Sublinhou que a aposta no capital intelectual deve ser prioridade e acrescenta que sem educação não há agricultura, pesca, recursos naturais, tecnologia e outros.

O especialista defende que uma educação de base de qualidade deve colocar em primeiro ciclo as creches, as escolas do primeiro ciclo e assim subir com qualidade.

“Quando invertemos a pirâmide é fracasso na certa. Pirâmide invertida é boa para o jornalismo. E há a aposta na infra-estrutura (estradas): pensar na agricultura sem estradas é como jogares rede no mar para coares o sal”, salientou.

Dependência do petróleo

O especialista entende que para acabar com a dependência do petróleo, este deve ser visto como mais um produto. Alega que o país acomodou-se, deixando de investir no mercado interno, pensando somente nas receitas do ouro negro.

“A formação do homem fará da nossa agricultura uma locomotiva. Temos mar, terras aráveis, fauna, flora, rios, etc. Aqui temos tudo o que os outros países não têm, mas falta o que eles têm: inteligência para investir no capital intelectual.
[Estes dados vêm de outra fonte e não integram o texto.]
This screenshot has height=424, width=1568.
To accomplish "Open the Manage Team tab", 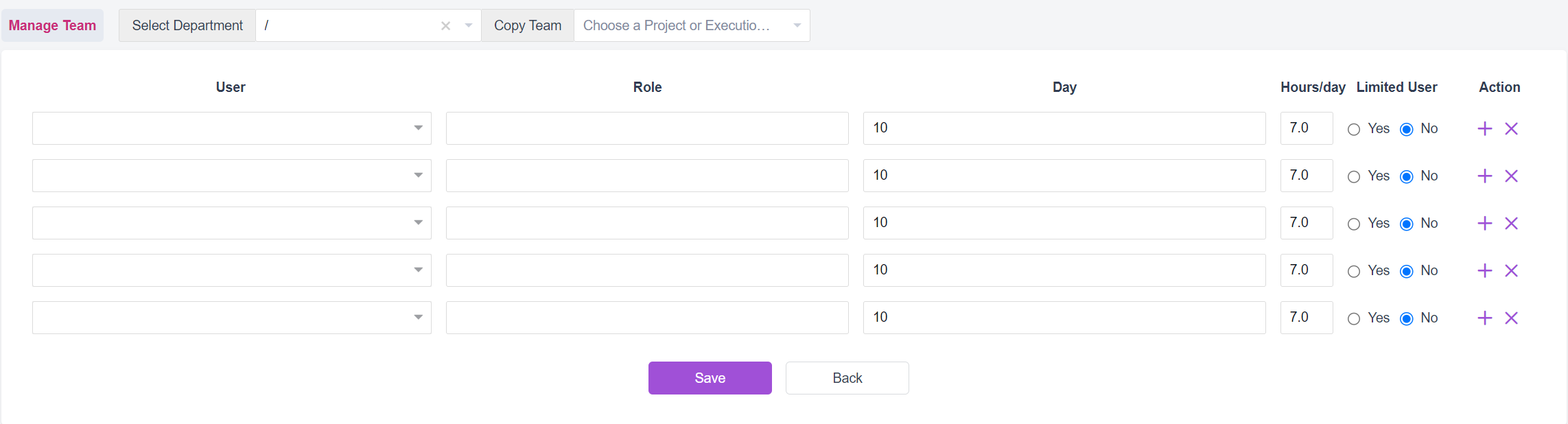I will tap(52, 26).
Pensa-se antes no turismo depois nas estrada e no hotel”, acrescentou.

Revisão e cortes orçamentais

A fonte considera que a revisão que se efectuou no OGE não é real, por não depender dos angolanos e sim do mercado externo. Alega que Angola depende do sopro do vento, e nada é estável.

Afirma por outro lado, que a política do Estado angolano é exclusiva e elitista e alega que na actual conjuntura, não há grandes expectativas para o povo. Salientou que nunca houve uma distribuição de renda para atender aqueles que mais precisam do Estado.

“Essa redução de despesas é previsão. Não há certeza de facto. Não há uma diminuição na folha salarial do Estado. Os cortes previstos, com certeza, poderão ser usados para alimentar o trivial. Corta-se um lado e exagerase em outros campos. Precisamos de uma reforma administrativa séria e não de um faz de contas”, concluiu.